OBJECTIVES:
A) Name every country that the commentary on Iran and the cease-fire names. Count a country only where its name appears, not an adjective formed from it.
B) From the commentary on Iran and the cease-fire, print the passage between "In fact, there" and "negotiations with Iran.", inclusive.
C) Give what follows the last sentence of the commentary on Iran and the cease-fire.

In fact, there are plenty of signs of the opposite, that Iran’s various co-conspirators will help it resist American pressure. On Tuesday, China worked together with Russia and other members of the UN Security Council to neuter a proposed Resolution against Iran and remove any authorization for the use of force from its text. Not satisfied with their efforts, or perhaps satisfied that President Trump was willing to concede, China and Russia then vetoed even the neutered text. Colombia abstained, as did Pakistan, the supposed effective mediator in negotiations with Iran.

This activity at the UN gives the report by the New York Times that China nudged Iran ‘to show flexibility and defuse tensions’ a very particular hue. Rather than putting pressure on Iran, China is attempting to save the regime. This is especially repulsive when one remembers that around 90% of Iran’s oil exports, including millions of barrels sold during the war, go to China.

Of course, Iran’s regime has more assistants than just China and Russia. When Oman’s foreign ministry seeks “solutions capable of resolving the crisis,”  it certainly does not intend to consider the regime’s surrender as a solution. Even more seriously, Pakistan’s attempt to impose a cease-fire “everywhere including Lebanon and elsewhere” by statement shows that it, too, is actively attempting to support the Iranian regime’s views and interests.

On Wednesday, the day when the cease-fire was declared, it is not even clear it has any substance. Supposedly, Iran will ‘open’ the Strait of Hormuz, or rather not impede traffic through it, but there are rumors that both Iran and Oman will be allowed to charge fees for passage. President Trump is saying that he is considering joining this as a ‘joint venture,’ which would go against every past principle of American policy. Even if normal commercial traffic will resume in full or in significant part, this is very thin gruel for a cease-fire which supposedly fully or largely resolves the grave issues that caused America to resort, at the last moment, to war against Iran.

DATASET EXCERPTS:
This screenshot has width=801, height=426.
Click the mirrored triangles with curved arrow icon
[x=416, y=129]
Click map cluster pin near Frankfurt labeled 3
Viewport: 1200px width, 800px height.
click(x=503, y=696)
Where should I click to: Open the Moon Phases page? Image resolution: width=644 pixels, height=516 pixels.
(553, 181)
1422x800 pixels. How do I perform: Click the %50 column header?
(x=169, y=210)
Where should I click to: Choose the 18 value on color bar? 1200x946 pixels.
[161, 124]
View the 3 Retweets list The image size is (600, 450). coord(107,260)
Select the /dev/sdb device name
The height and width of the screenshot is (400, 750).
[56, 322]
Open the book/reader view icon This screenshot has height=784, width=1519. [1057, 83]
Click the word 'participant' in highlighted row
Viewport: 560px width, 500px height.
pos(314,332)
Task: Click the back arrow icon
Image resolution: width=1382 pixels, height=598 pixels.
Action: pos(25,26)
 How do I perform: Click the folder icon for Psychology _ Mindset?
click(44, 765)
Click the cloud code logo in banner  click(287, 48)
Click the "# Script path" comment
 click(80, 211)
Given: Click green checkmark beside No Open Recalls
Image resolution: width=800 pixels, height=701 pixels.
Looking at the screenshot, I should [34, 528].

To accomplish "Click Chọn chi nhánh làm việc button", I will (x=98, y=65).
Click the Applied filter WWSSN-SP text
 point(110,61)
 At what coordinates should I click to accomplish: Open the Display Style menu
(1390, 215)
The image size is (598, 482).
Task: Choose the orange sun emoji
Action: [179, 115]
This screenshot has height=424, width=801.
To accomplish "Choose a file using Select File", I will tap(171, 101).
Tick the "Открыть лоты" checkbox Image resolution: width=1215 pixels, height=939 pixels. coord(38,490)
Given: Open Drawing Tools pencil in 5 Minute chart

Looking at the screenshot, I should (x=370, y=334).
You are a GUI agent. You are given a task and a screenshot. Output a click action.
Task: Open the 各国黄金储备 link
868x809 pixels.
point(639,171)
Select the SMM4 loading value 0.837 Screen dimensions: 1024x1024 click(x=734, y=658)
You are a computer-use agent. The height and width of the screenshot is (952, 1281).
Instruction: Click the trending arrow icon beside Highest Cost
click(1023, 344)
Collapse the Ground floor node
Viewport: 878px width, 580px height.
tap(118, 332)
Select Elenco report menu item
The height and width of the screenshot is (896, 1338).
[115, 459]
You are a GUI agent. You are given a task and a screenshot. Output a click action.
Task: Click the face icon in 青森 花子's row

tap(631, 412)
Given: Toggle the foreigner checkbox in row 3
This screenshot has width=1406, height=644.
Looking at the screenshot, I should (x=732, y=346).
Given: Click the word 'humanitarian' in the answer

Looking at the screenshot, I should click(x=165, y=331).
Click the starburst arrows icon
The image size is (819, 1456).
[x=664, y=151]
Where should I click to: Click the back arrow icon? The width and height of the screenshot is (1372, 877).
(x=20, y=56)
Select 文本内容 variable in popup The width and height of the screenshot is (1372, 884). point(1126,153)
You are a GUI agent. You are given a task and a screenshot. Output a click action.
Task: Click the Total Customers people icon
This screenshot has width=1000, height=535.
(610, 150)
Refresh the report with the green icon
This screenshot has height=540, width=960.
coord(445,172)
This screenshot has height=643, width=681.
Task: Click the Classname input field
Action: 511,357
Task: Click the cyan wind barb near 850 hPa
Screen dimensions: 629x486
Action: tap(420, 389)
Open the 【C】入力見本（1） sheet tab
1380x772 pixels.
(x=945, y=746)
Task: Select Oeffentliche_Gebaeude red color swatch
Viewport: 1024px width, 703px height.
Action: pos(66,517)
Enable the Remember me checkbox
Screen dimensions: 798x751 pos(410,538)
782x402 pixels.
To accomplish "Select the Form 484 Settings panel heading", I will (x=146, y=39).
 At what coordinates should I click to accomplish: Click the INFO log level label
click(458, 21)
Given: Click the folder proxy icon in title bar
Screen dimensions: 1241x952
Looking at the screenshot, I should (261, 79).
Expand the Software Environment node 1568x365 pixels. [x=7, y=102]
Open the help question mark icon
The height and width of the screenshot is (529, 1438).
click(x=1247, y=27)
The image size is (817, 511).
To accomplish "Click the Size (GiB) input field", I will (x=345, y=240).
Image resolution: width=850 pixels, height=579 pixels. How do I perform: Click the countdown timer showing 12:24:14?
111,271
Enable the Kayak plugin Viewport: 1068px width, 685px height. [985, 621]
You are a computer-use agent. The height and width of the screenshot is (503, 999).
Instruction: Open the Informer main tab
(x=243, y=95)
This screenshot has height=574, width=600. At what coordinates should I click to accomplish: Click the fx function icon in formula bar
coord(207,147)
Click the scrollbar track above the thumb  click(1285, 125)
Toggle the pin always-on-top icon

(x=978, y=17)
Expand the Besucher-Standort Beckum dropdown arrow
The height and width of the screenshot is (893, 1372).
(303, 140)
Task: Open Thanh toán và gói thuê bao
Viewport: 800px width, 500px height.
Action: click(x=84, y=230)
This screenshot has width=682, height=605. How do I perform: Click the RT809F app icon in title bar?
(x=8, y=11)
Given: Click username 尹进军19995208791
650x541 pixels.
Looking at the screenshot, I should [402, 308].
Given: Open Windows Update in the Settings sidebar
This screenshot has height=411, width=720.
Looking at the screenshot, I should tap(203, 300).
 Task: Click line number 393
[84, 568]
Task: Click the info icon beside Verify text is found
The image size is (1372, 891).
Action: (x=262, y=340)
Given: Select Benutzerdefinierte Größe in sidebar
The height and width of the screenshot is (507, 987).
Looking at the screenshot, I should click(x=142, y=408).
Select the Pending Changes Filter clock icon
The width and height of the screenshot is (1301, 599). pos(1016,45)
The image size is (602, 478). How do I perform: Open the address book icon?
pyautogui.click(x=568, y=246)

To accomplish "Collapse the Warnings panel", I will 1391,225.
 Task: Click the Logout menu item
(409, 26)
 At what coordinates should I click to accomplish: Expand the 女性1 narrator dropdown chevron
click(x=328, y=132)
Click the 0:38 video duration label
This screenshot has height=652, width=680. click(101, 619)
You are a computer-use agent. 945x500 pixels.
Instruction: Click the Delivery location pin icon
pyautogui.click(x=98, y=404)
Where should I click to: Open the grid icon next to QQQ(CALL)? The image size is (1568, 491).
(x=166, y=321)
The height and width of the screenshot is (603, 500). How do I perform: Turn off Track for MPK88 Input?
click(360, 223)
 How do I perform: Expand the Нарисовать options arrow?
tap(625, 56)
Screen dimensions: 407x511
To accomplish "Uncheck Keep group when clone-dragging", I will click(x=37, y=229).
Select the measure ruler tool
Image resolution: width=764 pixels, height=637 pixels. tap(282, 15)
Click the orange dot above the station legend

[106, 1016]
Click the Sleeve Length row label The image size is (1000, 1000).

FINAL ANSWERS:
A) Iran, China, Russia, Colombia, Pakistan, Oman, Lebanon, America

B)
In fact, there are plenty of signs of the opposite, that Iran’s various co-conspirators will help it resist American pressure. On Tuesday, China worked together with Russia and other members of the UN Security Council to neuter a proposed Resolution against Iran and remove any authorization for the use of force from its text. Not satisfied with their efforts, or perhaps satisfied that President Trump was willing to concede, China and Russia then vetoed even the neutered text. Colombia abstained, as did Pakistan, the supposed effective mediator in negotiations with Iran.

C)
Iran has even fired ballistic missiles at Saudi Arabia on cease-fire night, as well as several salvoes at Israel. The United Arab Emirates carefully counted 17 ballistic missile and 35 drone launches from Iran since the beginning of the supposed cessation of hostilities. Kuwait has also been attacked. So far, this is a cease-fire which serves exclusively the interests only of Iran and its informal allies, and not of anyone else in the world.

The West’s weakness is at the root of the problem

The existence of this woeful cease-fire is rooted in the West’s extraordinary weakness. This includes industrial incapacity, which makes the Middle East a critically important source not just of crude oil, but also refined oil products, including jet fuel. If Western countries cannot produce their own oil, or at least purchase it from less war-ridden parts of the world, they certainly can refine their own jet fuel. The problem is they are not, as a matter of practical policy, dedicating attention and resources to this matter.

Worse, several Western countries have seceded from the West, de facto. Prominently France, which conducted a side negotiation with Iran to retrieve two French hostages, Cecile Kohler and Jacques Paris, on Tuesday. Equally repugnant is the role of Spain’s socialist government, which copies Pakistan and declares that “all fronts must cease, and all fronts also means Lebanon.”

German Chancellor Friedrich Merz is a less disgusting character, yet he wishes for a “durable end to the war” and somehow conceives that this can “only be achieved by diplomacy.” The Chancellor cannot understand that war is not a bad film viewing, which can simply be stopped. Wars are won and lost. If the war against Iran is not won by military means, it will certainly be lost at the negotiation table.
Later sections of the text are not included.